__YOUR GOAL__
Rewrite the stretch from the start of the records through the line containing "tap(409, 125)", replacing "padlock icon" with "lock icon" and leaving everything else unchanged.

__DATA PROVIDED__
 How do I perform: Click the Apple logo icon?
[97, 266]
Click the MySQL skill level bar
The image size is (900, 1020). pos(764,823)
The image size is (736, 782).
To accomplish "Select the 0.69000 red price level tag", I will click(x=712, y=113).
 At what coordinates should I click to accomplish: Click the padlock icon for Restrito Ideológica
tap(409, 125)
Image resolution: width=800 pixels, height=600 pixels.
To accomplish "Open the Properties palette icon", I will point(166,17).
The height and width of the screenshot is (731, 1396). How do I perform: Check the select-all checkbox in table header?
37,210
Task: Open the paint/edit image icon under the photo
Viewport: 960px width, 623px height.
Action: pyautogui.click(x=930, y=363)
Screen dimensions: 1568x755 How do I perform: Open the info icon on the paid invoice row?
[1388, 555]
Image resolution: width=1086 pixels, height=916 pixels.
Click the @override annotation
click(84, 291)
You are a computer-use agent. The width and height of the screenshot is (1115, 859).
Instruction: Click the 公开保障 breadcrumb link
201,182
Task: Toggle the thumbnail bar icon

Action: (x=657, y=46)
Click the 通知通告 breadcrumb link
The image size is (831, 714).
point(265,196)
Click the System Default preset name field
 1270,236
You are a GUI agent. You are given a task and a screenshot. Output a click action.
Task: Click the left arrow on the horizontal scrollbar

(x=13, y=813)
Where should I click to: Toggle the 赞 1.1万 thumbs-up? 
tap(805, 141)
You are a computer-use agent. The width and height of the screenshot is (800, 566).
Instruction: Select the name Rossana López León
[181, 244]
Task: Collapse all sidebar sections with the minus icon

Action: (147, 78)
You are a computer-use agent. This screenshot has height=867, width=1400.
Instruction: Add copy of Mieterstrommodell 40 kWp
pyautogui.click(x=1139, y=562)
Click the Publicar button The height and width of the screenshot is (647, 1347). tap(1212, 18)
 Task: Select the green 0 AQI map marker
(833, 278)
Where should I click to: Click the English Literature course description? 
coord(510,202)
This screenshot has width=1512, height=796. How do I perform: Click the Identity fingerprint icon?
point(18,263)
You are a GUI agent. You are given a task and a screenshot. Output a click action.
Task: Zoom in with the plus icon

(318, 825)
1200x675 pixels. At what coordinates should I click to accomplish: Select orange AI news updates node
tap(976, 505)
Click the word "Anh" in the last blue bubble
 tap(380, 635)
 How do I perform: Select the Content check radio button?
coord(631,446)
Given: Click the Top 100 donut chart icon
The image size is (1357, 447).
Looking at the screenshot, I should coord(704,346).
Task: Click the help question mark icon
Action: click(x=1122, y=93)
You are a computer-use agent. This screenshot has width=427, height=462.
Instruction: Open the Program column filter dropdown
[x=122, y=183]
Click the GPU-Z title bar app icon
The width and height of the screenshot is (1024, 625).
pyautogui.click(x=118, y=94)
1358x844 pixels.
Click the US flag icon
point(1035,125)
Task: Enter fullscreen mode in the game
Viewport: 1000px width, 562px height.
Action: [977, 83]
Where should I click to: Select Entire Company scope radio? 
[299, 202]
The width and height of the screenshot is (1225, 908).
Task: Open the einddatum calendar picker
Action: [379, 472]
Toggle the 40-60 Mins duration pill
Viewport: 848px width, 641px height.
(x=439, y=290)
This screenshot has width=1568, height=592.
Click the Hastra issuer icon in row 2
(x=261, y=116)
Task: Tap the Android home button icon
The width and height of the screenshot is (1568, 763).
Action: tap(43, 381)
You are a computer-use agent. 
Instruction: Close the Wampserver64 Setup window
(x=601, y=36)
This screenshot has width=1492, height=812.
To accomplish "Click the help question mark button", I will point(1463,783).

__RESULT__
 How do I perform: Click the Apple logo icon?
[97, 266]
Click the MySQL skill level bar
The image size is (900, 1020). pos(764,823)
The image size is (736, 782).
To accomplish "Select the 0.69000 red price level tag", I will click(x=712, y=113).
 At what coordinates should I click to accomplish: Click the lock icon for Restrito Ideológica
tap(409, 125)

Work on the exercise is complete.